An added bonus of completing this step is that it enables the possibility of defining a mock-up for that Foobar model: now that it is more formally specified as a self-standing component, one is able to devise input and output datasets that can emulate its behaviour as a whole. See the section about mock-up units for more details.
Alternatively, the completion of the next step might be awaited, so that individual units corresponding to this model can be each represented by a dedicated mock-up.
In the previous steps, the Foobar model was seen as a single black box (one "abstract", logical unit).

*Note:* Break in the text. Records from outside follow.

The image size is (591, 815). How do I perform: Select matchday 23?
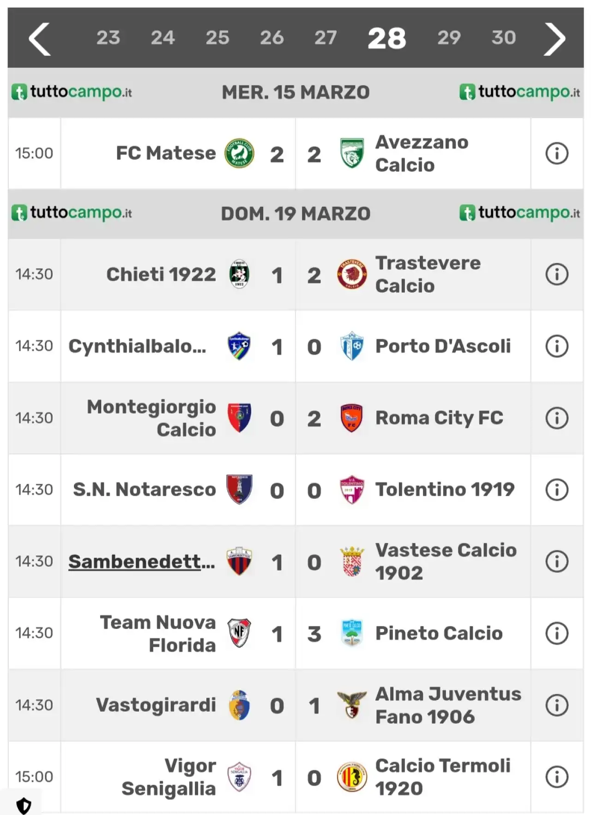108,38
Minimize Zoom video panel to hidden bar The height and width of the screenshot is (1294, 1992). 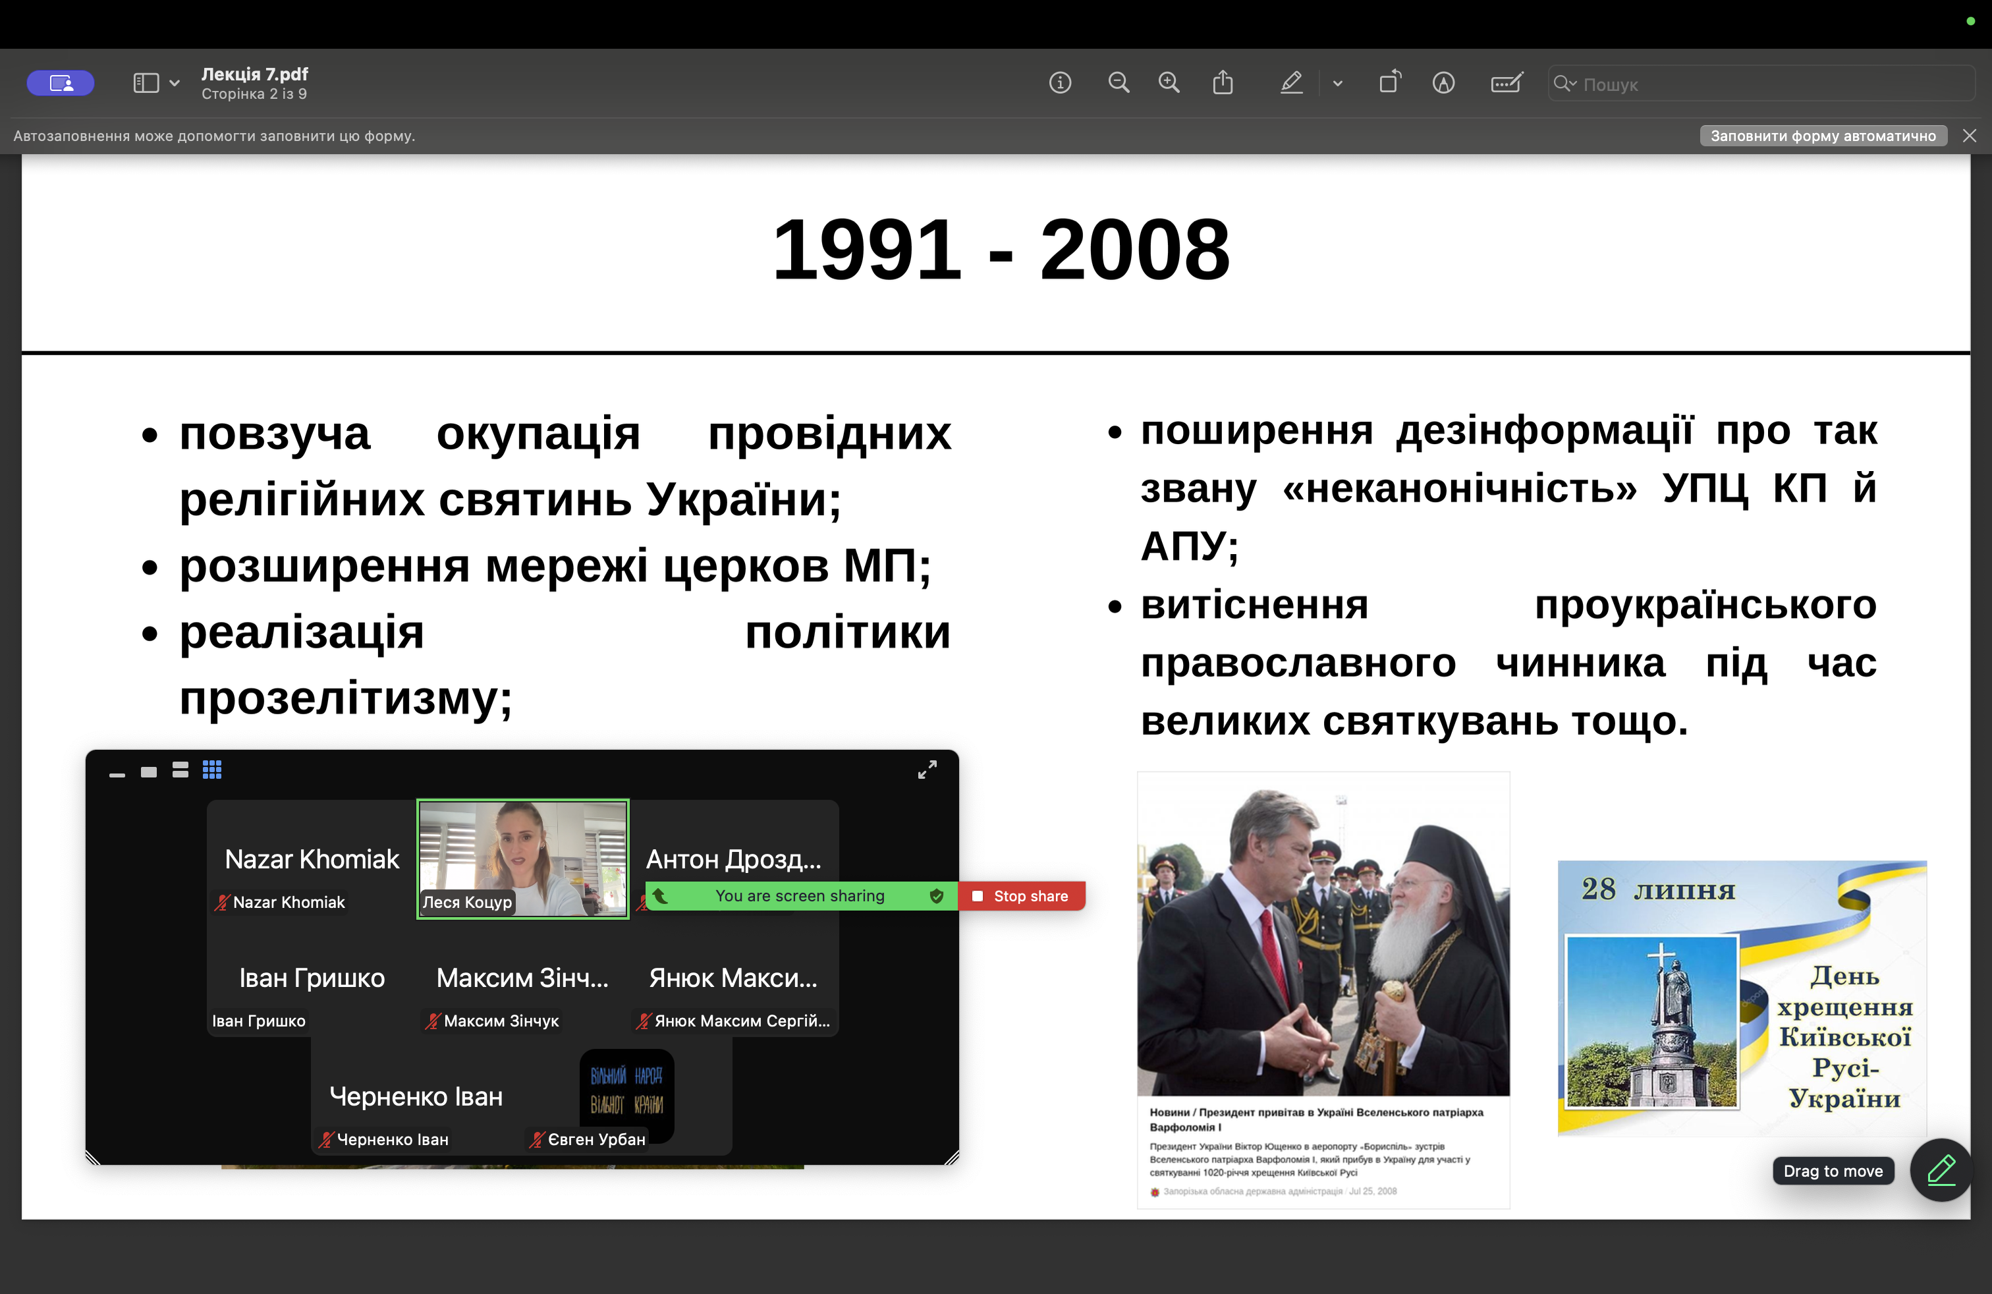117,776
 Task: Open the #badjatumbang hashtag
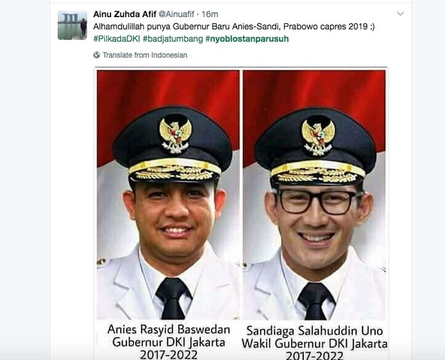point(173,39)
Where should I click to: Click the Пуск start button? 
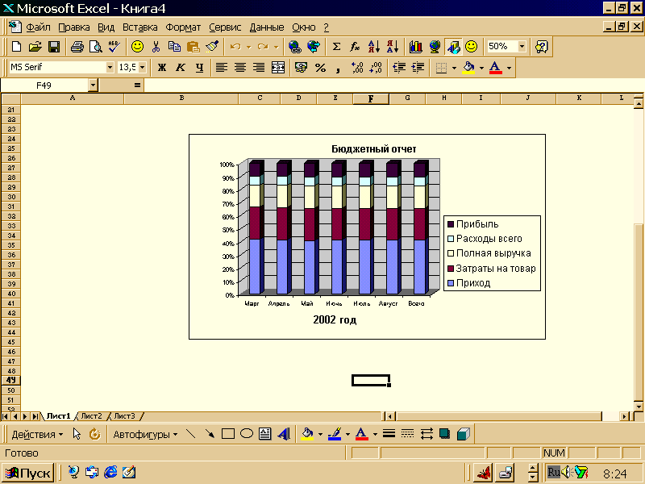tap(28, 473)
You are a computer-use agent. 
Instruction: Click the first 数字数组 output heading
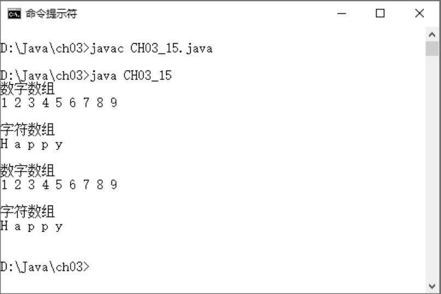point(27,89)
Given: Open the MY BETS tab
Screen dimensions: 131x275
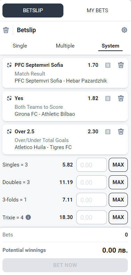Looking at the screenshot, I should 98,10.
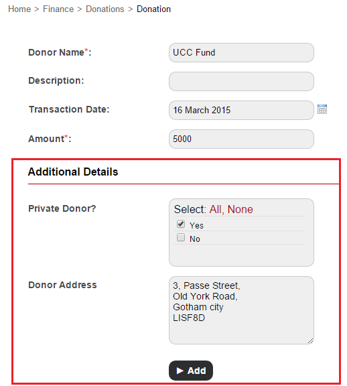The height and width of the screenshot is (386, 347).
Task: Click the current Donation breadcrumb
Action: pos(153,9)
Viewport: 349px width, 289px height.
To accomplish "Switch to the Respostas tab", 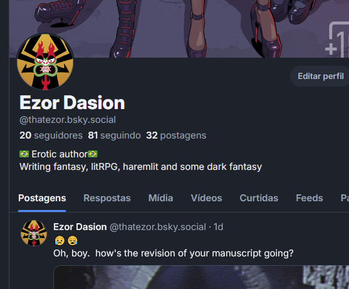I will pos(107,198).
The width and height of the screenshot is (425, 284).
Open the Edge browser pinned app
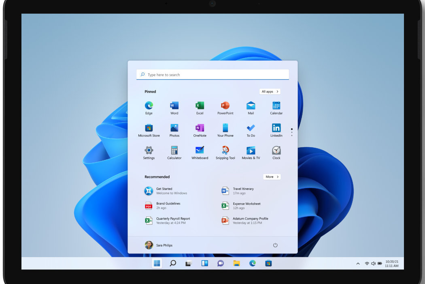149,106
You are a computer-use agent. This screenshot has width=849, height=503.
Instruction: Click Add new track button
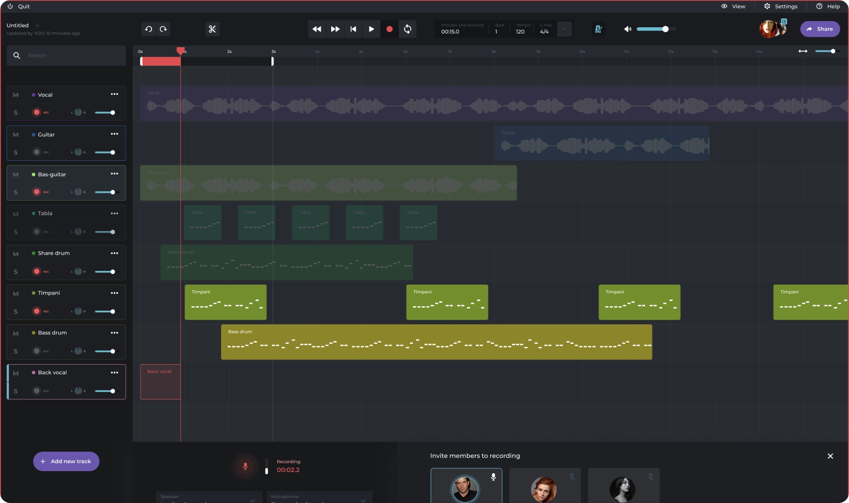(x=66, y=462)
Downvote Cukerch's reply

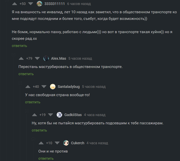coord(57,143)
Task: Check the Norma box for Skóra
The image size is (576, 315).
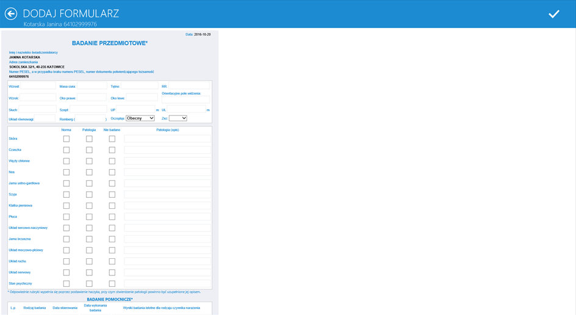Action: coord(66,139)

Now is the time to break the Foobar black box into pieces, and to express them as a set of actual dataflow blocks.
Indeed, in the general case, for each model multiple dataflow units are needed in order to account for the various computational stages and multiplicities that a model must support.
For example, some aggregations (e.g. spatial ones) are often to be done before and after the central, domain-specific computations of the model, and for that they need a varying (runtime-determined) number of input and output ports (e.g. an instance of the Foobar model may have to accommodate for any number of energy sources).
If simple models may be expressed only thanks to a single processing unit relying on port iterations, more complex models often require to be translated into a set of interlinked dataflow units, some of which taking in charge the bulk of the computations while others are in charge of transforming (e.g. aggregating, summing, averaging, converting, routing, etc.) information on their behalf.
So the outcome of this step is to have a design of the Foobar model once it has been translated into a collection of actual dataflow units whose superposition provides the combined input and output ports that have been determined in the previous step.
Now that the Foobar model has been split into real, dataflow units, in the general case these units do not exist yet, and thus have to be implemented [39].
[39] | Depending on the history of the project, some already available units may be re-used. Similarly, some units may perform fairly standard operations (e.g. simple aggregations) and thus may be provided by the dataflow infrastructure as built-in. Usually at least the model-specific computations must be developed. |
Each newly-introduced processing unit can either be a native unit (i.e. written in Erlang and thus directly developed within the dataflow infrastructure), or a unit relying on a language-specific binding.
In this latter case, depending on the programming language that has been preferred, the unit developer will typically rely either on the Python dataflow binding or on the Java one. In both case the provided dataflow API must be used in order to define the new unit.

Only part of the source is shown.